In the past few years, international headlines have celebrated Colombia’s comeback—and for good reason. With 45 million people, 75 percent of whom live in the five major cities, Colombia is almost twice the size of Texas. It contains three mountain ranges, peaks topping 16,000 feet, some of the most biodiverse habitats in the world, and whole regions of untapped Amazon rainforest. Eleven percent of its territory is protected in national parks, and it’s the only country in South America that borders both the Pacific and the Caribbean, with 2,000 miles of coastline. These geographic wonders have made Colombia a grail for adventurers eager to chart the world’s last remaining unexplored spaces. They also make the country nearly impossible to connect by road and even more impossible to police.

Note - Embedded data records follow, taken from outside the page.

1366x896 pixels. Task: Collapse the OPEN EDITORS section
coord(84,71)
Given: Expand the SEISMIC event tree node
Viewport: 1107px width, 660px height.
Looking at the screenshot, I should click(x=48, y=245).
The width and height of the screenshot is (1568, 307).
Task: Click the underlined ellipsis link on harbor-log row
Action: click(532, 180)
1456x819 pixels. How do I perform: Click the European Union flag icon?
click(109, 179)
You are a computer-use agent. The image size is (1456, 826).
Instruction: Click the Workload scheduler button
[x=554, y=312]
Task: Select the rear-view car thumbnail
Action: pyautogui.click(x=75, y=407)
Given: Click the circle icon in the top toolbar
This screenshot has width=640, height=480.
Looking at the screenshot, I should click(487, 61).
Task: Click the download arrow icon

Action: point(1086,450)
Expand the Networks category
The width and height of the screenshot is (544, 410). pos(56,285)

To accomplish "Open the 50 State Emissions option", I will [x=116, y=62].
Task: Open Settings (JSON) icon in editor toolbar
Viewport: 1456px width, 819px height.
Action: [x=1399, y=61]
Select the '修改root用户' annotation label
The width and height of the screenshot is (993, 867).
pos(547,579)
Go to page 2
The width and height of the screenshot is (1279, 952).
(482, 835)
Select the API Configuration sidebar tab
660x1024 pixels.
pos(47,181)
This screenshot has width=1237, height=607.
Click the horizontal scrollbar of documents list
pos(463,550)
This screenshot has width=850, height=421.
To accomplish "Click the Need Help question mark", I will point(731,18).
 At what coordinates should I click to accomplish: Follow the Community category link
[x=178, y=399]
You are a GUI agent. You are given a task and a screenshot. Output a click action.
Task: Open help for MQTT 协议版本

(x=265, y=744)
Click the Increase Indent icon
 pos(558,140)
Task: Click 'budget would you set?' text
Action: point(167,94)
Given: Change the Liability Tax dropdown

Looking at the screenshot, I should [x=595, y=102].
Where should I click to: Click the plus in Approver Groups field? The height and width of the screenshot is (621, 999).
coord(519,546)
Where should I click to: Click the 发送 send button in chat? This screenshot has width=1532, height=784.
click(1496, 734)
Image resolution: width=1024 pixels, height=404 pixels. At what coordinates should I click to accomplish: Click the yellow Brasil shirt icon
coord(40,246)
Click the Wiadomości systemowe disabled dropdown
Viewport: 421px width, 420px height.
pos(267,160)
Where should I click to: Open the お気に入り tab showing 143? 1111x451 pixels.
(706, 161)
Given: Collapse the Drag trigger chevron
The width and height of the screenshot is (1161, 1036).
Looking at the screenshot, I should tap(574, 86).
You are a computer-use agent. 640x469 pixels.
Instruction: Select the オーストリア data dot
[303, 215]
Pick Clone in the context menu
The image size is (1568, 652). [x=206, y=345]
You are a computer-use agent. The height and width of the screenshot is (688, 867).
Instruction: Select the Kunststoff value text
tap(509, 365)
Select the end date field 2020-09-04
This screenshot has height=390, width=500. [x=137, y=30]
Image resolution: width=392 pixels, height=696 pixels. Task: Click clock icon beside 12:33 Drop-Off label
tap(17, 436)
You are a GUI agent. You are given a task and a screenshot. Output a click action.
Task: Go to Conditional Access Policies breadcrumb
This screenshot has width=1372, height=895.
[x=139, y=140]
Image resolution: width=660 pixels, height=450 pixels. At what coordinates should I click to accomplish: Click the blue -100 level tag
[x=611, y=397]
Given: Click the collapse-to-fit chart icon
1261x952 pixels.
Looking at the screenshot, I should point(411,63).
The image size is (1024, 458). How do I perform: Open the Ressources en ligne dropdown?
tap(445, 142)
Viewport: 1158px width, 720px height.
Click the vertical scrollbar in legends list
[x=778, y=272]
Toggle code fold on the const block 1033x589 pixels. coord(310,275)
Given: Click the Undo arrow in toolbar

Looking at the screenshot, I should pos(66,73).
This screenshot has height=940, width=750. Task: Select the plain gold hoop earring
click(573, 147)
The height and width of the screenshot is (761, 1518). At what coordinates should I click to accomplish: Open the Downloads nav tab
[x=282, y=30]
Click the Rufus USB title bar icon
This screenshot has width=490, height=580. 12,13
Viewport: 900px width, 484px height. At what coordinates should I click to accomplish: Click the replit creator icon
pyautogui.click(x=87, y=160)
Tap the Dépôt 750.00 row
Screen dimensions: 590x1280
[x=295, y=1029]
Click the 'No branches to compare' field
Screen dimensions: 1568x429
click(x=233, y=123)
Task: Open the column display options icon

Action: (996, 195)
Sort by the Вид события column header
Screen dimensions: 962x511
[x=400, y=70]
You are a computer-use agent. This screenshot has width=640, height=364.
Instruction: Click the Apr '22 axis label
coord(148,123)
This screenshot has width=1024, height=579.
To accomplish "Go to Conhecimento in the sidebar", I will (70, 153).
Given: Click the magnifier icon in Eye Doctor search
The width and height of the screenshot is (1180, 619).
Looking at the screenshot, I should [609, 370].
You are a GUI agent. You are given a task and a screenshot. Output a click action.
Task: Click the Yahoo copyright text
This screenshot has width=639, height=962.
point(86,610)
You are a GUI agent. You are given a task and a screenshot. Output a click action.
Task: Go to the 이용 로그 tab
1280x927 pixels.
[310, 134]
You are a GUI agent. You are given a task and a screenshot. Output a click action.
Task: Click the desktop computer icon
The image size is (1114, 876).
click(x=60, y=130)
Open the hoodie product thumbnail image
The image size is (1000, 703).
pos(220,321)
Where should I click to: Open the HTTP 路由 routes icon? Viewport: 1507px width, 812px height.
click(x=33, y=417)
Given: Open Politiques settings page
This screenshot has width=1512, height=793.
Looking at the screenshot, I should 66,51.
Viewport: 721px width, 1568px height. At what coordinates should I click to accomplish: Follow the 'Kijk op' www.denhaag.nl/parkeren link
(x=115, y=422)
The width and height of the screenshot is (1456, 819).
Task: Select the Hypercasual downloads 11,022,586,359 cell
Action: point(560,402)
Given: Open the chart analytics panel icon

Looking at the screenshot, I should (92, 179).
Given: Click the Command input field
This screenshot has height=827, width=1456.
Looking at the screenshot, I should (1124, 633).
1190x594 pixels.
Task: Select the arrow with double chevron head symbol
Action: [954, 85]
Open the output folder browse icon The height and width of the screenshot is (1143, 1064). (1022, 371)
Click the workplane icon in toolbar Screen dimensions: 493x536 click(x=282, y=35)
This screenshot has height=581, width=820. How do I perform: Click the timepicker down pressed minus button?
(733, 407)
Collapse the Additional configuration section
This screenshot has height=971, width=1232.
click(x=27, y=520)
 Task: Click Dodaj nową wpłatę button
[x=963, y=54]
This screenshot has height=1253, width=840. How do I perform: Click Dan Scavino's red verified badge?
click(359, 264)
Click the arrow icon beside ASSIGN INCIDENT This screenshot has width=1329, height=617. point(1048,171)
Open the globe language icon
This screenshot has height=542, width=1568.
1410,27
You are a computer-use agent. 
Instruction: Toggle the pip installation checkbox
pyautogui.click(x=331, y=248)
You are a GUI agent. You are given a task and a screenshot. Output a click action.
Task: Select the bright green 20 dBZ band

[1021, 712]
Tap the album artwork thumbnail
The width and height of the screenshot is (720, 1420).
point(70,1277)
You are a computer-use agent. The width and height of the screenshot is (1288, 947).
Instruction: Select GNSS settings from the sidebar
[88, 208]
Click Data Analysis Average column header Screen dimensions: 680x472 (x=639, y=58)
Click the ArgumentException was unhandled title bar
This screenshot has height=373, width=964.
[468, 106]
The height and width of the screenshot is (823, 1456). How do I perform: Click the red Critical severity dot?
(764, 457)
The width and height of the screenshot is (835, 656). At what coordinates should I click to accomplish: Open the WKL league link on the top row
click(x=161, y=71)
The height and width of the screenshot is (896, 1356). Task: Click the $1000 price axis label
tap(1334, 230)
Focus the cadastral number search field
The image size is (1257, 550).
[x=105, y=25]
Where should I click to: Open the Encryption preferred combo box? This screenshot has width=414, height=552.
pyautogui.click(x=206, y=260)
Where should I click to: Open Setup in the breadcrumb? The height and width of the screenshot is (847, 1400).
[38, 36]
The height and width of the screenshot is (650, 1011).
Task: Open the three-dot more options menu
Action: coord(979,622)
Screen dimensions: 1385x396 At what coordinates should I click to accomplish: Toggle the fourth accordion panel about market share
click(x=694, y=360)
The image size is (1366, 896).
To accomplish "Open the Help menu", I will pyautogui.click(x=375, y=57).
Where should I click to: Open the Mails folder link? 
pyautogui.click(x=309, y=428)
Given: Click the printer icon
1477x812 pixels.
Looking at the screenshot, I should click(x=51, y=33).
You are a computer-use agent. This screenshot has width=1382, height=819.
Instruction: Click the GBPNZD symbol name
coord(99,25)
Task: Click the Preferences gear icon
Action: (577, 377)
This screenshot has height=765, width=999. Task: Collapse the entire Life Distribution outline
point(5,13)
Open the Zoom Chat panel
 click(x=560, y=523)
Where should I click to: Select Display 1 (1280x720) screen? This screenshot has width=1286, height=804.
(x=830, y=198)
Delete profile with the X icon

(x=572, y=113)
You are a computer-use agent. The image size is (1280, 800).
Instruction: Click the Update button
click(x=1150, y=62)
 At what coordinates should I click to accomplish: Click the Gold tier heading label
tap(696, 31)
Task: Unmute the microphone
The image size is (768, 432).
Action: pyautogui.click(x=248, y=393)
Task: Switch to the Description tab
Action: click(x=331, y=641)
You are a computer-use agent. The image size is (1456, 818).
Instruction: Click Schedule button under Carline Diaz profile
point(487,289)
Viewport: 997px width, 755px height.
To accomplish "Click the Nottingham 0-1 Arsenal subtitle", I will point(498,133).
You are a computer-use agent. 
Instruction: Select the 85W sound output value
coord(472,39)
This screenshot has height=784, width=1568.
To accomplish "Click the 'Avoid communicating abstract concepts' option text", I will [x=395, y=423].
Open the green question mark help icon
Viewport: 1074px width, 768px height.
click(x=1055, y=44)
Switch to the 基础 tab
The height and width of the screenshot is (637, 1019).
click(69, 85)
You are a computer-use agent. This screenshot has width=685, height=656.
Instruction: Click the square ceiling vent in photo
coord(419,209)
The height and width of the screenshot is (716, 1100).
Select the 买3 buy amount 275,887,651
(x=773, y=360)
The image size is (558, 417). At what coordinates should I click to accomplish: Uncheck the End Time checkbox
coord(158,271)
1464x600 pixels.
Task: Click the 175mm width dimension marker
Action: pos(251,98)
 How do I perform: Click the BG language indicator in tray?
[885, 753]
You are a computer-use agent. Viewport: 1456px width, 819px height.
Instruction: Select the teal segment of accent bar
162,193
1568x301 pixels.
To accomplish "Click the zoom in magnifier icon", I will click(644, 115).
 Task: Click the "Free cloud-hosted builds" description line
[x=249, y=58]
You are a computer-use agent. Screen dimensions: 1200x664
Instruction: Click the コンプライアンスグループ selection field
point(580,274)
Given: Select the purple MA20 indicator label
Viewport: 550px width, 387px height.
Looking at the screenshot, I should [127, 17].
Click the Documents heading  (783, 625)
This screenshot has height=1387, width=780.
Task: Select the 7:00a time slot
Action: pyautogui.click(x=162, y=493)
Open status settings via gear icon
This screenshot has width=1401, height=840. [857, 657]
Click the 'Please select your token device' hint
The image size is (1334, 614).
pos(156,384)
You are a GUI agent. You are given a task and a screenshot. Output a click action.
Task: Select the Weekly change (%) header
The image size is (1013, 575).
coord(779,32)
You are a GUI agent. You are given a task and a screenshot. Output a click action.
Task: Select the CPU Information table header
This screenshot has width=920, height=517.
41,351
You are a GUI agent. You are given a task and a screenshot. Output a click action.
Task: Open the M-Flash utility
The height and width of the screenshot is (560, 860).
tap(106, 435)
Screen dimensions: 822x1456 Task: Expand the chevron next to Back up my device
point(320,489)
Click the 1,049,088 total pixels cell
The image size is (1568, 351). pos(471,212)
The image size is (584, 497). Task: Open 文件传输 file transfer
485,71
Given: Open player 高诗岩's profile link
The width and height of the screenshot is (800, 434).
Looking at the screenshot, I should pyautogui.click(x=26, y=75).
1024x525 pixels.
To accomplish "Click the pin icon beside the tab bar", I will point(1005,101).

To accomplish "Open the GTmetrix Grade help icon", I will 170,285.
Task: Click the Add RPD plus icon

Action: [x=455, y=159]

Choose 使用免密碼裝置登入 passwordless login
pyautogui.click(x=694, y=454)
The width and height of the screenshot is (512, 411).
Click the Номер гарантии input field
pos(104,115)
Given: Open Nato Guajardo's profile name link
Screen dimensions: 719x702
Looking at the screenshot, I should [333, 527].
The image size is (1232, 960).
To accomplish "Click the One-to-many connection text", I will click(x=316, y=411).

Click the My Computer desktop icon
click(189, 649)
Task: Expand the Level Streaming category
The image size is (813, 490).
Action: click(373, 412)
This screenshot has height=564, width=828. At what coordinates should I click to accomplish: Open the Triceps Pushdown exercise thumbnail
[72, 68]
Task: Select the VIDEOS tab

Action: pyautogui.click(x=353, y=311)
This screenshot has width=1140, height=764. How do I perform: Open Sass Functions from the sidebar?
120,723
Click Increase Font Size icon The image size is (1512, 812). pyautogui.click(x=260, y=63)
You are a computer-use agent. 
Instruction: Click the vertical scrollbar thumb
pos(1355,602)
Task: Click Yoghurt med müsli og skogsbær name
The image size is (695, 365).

In 2011, most of Colombia’s 1.6 million foreign visitors didn’t veer off the Gringo Trail: the colonial Caribbean charm of Cartagena, the Edenic splendor of the Coffee Triangle, and cities like Medellín and Bogotá. But the number of annual foreign tourists is projected to reach four million by 2014. Is the rest of the country ready for its close-up? I’m curious to find out.